I use the urllib library, should i use Google's URL Fetch API? Why?
Absolutely any other helpful comment.
What it does:
It scrapes (crawls) project free TV. I will only completely run it once then replace it with a shorter faster script.
from urllib import urlopen
import re
alphaUrl = 'http://www.free-tv-video-online.me/movies/'
alphaPage = urlopen(alphaUrl).read()
patFinderAlpha = re.compile('<td width="97%" nowrap="true" class="mnlcategorylist"><a href="(.*)">')

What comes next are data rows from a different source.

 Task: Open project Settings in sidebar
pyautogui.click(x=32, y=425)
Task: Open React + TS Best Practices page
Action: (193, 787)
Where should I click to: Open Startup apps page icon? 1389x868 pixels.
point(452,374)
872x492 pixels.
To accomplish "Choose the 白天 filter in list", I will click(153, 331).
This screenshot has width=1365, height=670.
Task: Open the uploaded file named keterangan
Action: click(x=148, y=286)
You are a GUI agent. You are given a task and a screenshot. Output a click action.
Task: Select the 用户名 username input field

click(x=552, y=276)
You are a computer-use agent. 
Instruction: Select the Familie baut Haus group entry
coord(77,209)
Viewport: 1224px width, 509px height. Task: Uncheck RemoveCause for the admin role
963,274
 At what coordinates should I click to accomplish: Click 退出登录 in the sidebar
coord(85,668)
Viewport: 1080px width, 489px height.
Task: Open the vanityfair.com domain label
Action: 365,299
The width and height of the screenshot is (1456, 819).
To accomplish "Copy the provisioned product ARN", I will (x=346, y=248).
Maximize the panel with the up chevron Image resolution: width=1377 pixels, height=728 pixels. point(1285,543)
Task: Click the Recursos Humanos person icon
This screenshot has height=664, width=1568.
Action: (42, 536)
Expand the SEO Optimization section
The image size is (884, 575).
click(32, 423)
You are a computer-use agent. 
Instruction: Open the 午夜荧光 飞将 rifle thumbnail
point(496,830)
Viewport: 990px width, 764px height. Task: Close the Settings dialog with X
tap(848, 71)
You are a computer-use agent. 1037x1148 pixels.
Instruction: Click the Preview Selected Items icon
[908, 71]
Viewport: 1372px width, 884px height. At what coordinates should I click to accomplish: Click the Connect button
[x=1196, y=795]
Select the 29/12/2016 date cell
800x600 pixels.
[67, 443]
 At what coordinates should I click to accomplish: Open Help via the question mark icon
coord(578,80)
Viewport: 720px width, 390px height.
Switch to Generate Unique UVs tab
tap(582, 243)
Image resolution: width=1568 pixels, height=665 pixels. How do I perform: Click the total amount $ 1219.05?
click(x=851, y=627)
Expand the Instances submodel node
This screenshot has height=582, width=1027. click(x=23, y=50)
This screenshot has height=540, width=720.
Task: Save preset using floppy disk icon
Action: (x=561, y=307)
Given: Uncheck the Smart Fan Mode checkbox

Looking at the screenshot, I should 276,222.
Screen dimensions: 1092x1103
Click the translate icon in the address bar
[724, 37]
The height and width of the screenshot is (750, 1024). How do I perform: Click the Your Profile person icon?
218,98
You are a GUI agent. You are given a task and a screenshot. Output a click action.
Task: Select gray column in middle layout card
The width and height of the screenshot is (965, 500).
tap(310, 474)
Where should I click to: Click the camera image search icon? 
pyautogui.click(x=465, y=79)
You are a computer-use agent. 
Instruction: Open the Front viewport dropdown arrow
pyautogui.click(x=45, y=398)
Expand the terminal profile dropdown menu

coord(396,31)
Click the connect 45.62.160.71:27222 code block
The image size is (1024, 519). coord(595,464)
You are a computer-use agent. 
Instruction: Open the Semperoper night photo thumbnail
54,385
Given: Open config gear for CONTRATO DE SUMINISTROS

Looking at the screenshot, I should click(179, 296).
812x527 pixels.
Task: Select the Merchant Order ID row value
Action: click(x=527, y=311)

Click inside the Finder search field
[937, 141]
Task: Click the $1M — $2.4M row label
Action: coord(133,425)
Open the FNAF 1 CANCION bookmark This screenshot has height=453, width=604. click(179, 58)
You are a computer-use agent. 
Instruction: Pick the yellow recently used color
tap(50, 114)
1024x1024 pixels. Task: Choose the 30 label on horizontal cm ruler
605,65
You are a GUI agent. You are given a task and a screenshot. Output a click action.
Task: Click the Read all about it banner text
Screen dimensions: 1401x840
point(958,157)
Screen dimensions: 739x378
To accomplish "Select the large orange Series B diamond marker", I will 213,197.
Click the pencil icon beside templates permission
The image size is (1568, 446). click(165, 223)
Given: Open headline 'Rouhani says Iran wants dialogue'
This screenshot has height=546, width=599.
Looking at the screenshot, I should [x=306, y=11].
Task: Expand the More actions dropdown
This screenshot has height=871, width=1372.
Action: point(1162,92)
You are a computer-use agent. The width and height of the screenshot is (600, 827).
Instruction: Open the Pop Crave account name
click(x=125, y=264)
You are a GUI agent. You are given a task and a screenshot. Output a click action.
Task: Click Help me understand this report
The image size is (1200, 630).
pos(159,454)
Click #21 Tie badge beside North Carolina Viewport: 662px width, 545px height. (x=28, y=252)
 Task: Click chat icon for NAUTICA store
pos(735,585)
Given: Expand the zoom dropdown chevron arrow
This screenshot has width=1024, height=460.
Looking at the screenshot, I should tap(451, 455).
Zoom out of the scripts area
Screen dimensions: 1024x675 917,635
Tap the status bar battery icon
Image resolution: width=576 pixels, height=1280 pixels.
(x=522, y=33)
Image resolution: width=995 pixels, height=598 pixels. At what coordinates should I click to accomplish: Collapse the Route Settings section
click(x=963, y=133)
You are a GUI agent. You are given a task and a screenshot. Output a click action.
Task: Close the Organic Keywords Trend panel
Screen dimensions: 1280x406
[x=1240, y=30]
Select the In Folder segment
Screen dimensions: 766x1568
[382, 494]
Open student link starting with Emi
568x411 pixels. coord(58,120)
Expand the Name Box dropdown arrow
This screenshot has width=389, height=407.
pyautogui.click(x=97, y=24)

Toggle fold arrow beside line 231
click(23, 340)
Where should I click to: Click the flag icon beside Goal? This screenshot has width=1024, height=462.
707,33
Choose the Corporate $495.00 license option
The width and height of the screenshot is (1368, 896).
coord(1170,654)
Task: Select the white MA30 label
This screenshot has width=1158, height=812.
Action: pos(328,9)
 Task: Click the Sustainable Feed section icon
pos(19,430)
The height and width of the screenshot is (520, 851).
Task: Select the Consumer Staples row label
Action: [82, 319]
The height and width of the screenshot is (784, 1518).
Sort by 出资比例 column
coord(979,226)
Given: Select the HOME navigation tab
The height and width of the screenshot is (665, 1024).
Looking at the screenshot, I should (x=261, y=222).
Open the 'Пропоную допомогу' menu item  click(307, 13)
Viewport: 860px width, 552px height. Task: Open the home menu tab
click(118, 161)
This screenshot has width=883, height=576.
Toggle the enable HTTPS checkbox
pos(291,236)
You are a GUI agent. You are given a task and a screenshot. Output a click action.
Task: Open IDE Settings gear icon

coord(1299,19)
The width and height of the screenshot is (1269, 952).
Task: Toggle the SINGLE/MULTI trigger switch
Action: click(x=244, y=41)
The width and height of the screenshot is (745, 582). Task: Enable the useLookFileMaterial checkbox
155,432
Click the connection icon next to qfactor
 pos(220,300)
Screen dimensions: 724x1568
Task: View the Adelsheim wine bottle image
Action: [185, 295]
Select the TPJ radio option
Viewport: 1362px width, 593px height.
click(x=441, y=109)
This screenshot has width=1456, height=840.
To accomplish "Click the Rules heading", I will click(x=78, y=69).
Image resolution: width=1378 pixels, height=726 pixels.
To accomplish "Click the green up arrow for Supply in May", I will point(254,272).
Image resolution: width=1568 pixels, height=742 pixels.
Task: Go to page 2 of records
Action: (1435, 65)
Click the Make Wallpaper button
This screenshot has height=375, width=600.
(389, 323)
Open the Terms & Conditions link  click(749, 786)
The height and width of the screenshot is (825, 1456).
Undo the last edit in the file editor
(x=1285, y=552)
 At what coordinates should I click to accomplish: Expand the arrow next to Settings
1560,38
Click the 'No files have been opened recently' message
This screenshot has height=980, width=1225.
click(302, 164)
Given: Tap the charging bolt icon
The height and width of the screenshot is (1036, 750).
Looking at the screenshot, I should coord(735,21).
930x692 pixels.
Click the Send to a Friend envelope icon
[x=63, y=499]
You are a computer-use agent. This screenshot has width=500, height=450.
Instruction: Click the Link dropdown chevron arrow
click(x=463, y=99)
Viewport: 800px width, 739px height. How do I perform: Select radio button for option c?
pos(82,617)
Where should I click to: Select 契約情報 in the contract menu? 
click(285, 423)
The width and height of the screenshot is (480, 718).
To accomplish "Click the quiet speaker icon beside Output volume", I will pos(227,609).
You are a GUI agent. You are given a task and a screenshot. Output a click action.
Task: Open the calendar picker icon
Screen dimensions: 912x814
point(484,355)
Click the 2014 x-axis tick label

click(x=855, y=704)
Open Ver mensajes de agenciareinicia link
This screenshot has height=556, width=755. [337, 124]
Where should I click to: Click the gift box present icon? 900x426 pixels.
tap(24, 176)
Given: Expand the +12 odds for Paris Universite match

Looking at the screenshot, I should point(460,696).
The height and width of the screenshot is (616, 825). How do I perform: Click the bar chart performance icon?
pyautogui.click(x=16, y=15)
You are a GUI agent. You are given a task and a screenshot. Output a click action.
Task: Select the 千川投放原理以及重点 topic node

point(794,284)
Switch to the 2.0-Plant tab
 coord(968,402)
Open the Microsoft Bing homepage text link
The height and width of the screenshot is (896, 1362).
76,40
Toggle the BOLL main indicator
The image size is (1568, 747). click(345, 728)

findPatAlpha = re.findall(patFinderAlpha,alphaPage)
listIteratorAlpha = []
listIteratorAlpha[:] = range(len(findPatAlpha))
for ai in listIteratorAlpha:
betaUrl = 'http://www.free-tv-video-online.me/movies/' + findPatAlpha[ai] + '/'
betaPage = urlopen(betaUrl).read()
patFinderBeta = re.compile('<td width="97%" class="mnlcategorylist"><a href="(.*)">')
findPatBeta = re.findall(patFinderBeta,betaPage)
listIteratorBeta = []
listIteratorBeta[:] = range(len(findPatBeta))
for bi in listIteratorBeta:
gammaUrl = betaUrl + findPatBeta[bi]
gammaPage = urlopen(gammaUrl).read()
patFinderGamma = re.compile('<a href="(.*)" target="_blank" class="mnllinklist">')
findPatGamma = re.findall(patFinderGamma,gammaPage)
patFinderGamma2 = re.compile('<meta name="keywords"content="(.*)">')
findPatGamma2 = re.findall(patFinderGamma2,gammaPage)
listIteratorGamma = []
listIteratorGamma[:] = range(len(findPatGamma))
for gi in listIteratorGamma:
deltaUrl = findPatGamma[gi]
deltaPage = urlopen(deltaUrl).read()
patFinderDelta = re.compile("<iframe id='hmovie' .* src='(.*)' .*></iframe>")
findPatDelta = re.findall(patFinderDelta,deltaPage)
PutData( findPatGamma2[gi], findPatAlpha[ai], findPatDelt)
If I forgot anything please let me know.
Update:
This is about how many times it will run and why in case this is helpfull in answering the question.
per cycle total
Alpha: 1 1
Beta: 16 16
Gamma: ~250 ~4000
Delta: ~6 ~24000
I don't like to optimize until I need to. First, just try it. It might just work. If you go over quota, shrug, come back tomorrow.
To split jobs into smaller parts, look at the Task Queue API. Maybe you can divide the workload into two queues, one that scrapes pages and one that processes them. You can put limits on the queues to control how aggressively they are run.
P.S. On Regex for HTML: Do what works. The academics will call you out on semantic correctness, but if it works for you, don't let that stop you.
I use the urllib library, should i use Google's URL Fetch API? Why?
urlib on AppEngine production servers is The URLFetch API
It's unlikely that this will go over the free limit, but it's impossible to say without seeing how big the list of URLs it needs to fetch is, and how big the resulting pages are. The only way to know for sure is to run it - and there's really no harm in doing that.
You're more likely to run into the limitations on individual request execution - 30 seconds for frontend requests, 10 minutes for backend requests like cron jobs - than run out of quota. To alleviate those issues, use the Task Queue API to split your job into many parts. As an additional benefit, they can run in parallel! You might also want to look into Asynchronous URLFetch - though it's probably not worth it if this is just a one-off script.